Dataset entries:
···
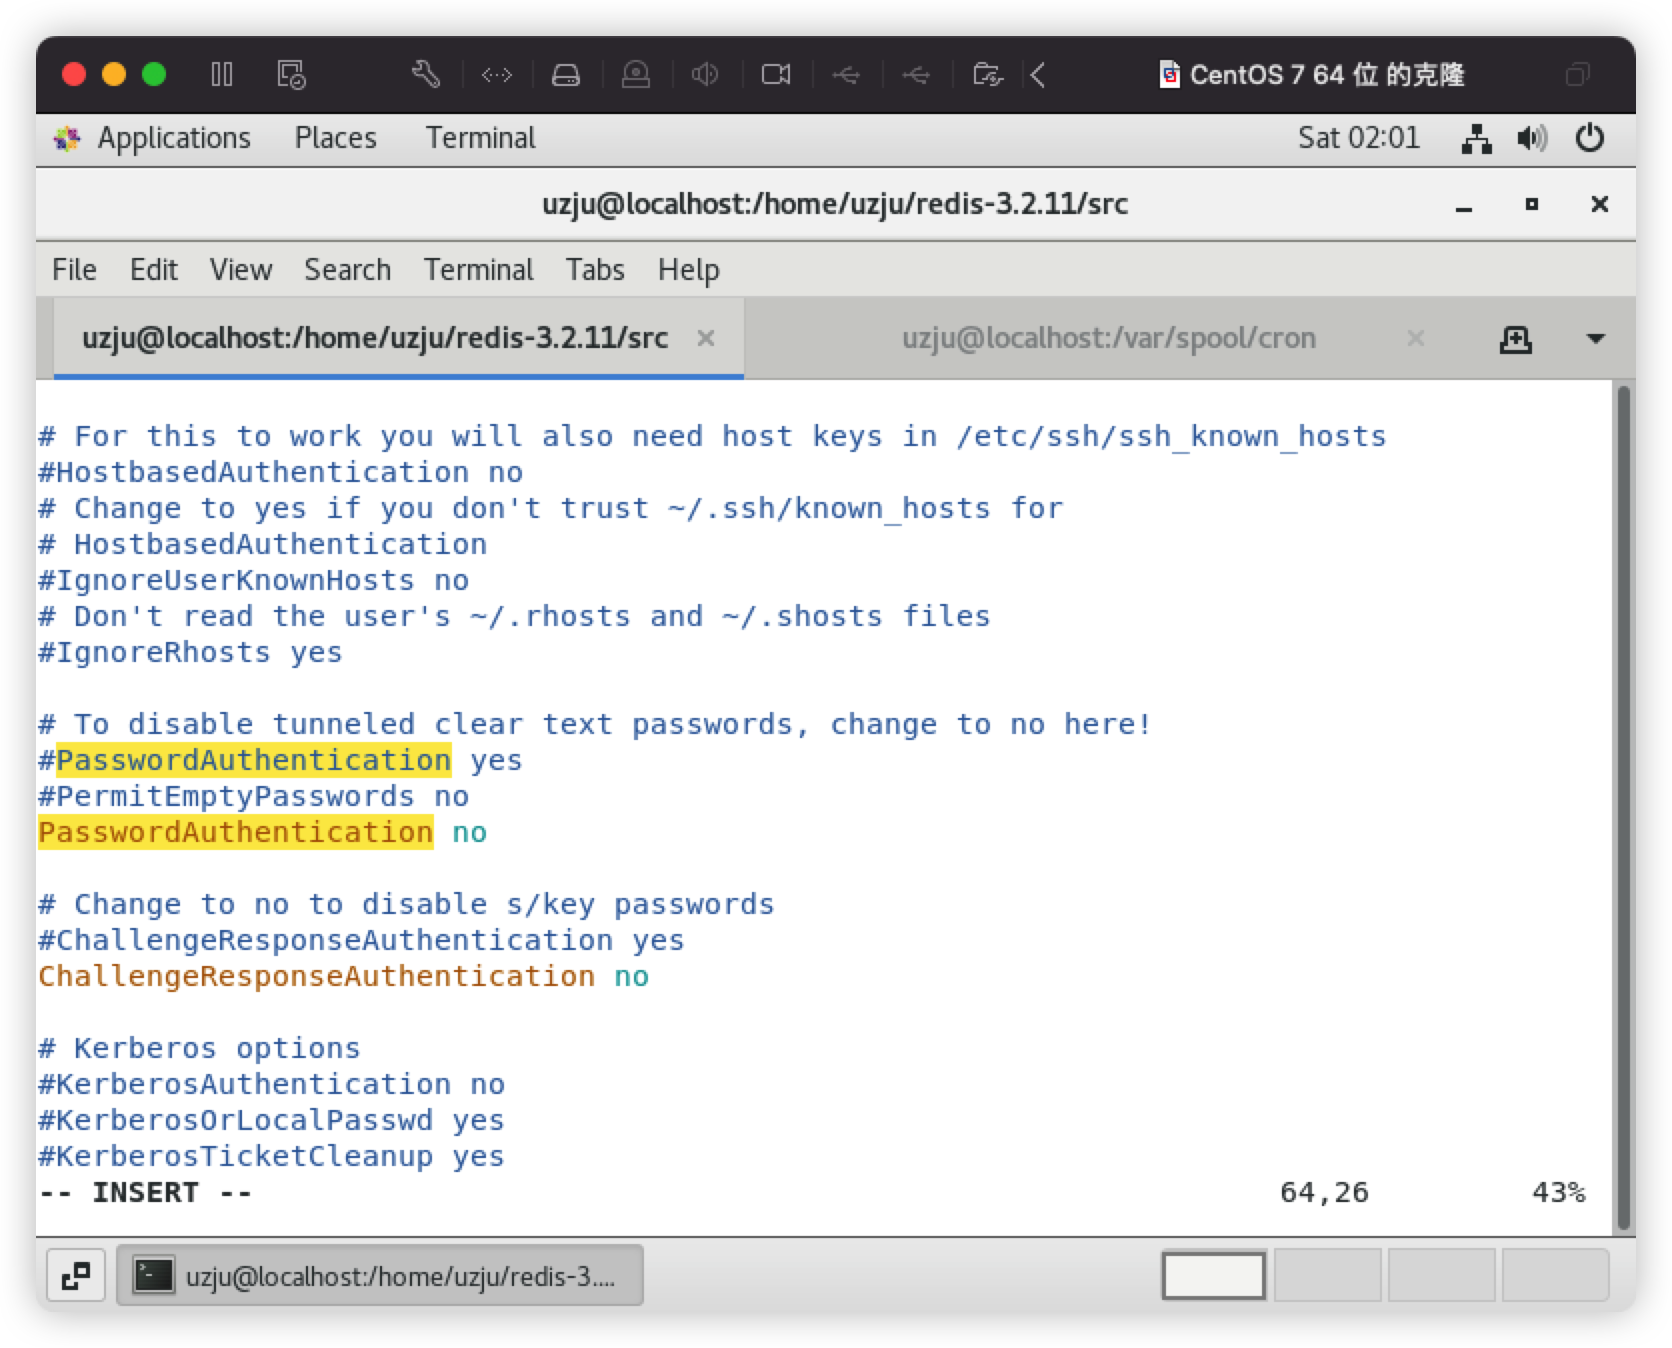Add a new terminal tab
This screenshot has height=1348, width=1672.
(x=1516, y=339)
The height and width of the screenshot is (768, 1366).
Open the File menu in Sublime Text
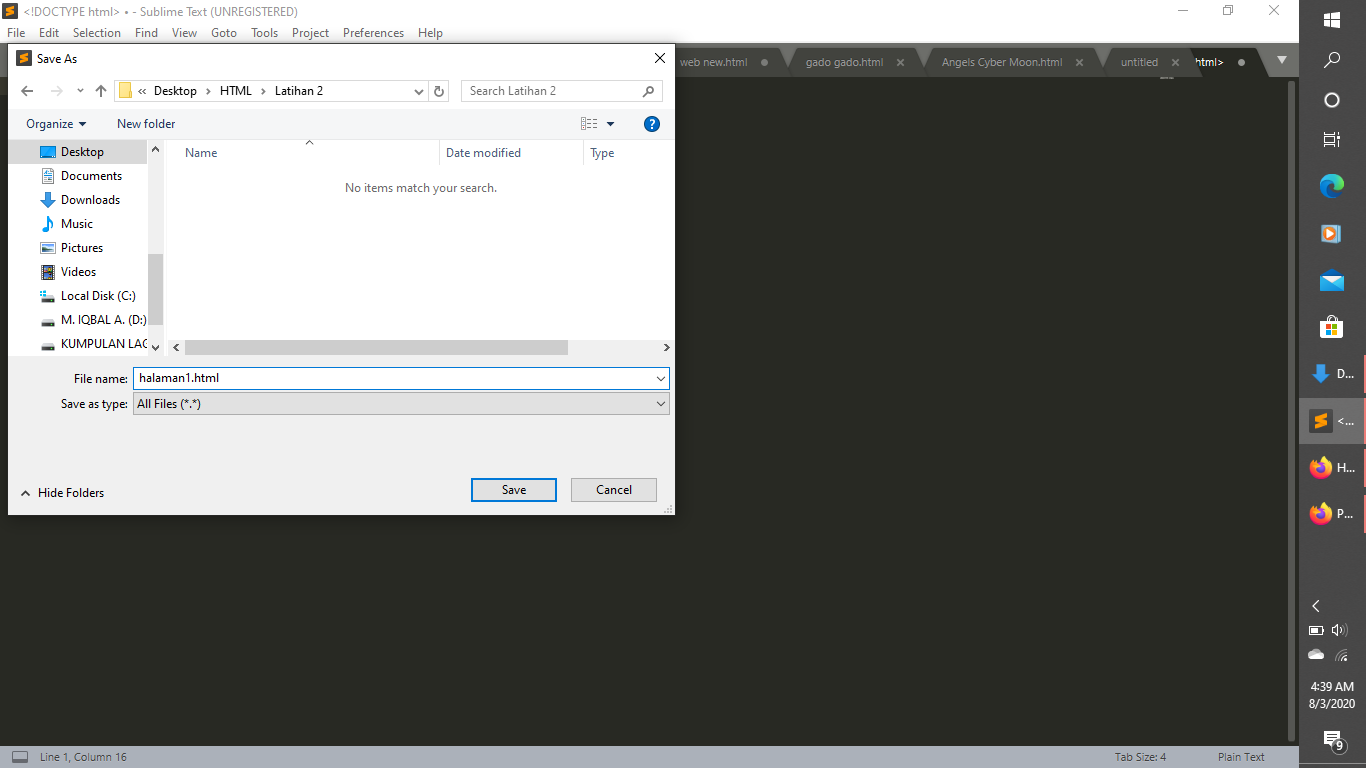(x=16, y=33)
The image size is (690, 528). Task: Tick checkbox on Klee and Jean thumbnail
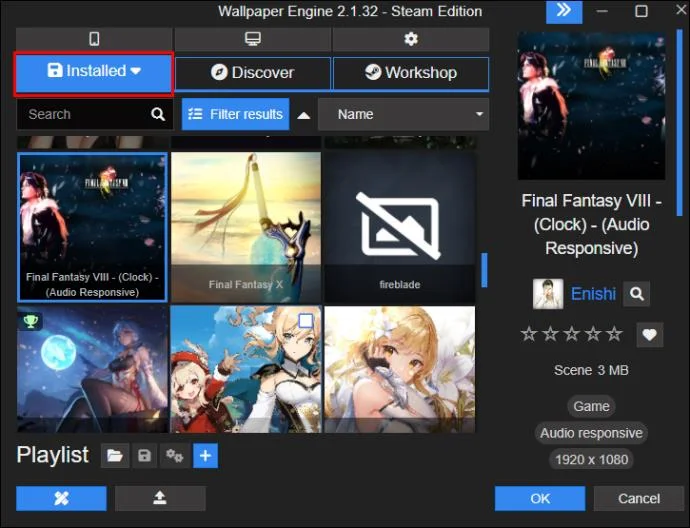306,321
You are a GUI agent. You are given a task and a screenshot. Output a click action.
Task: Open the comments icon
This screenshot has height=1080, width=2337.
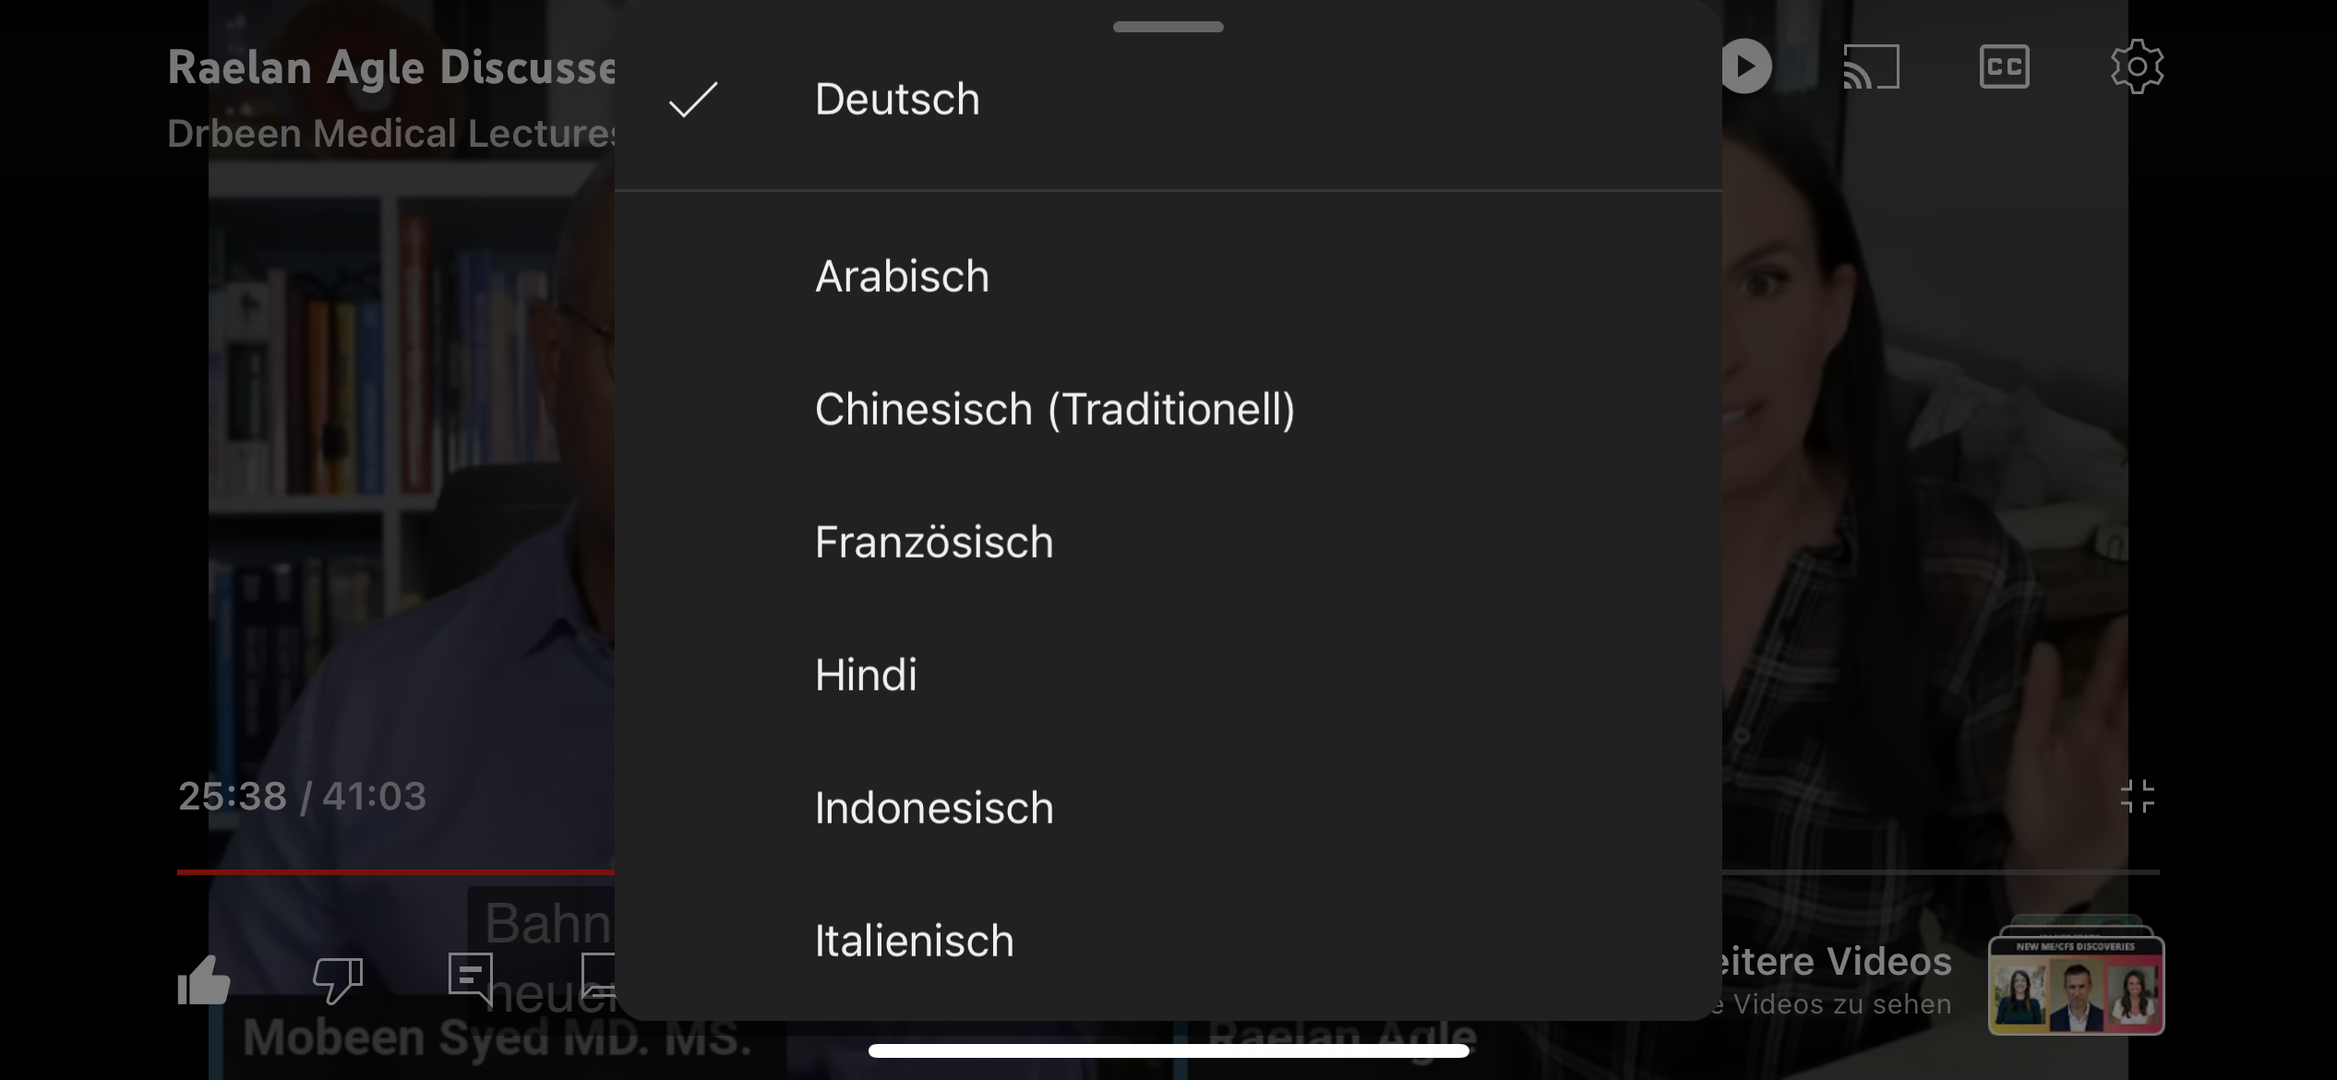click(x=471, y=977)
···
Would you transcribe exactly, and only, the lines from the one containing "You are a GUI" through the last line of the records above, both included, leaving out the pictures?

You are a GUI agent. You are given a task and a screenshot. Output a click action.
Task: Open the comments icon
This screenshot has height=1080, width=2337.
click(x=471, y=977)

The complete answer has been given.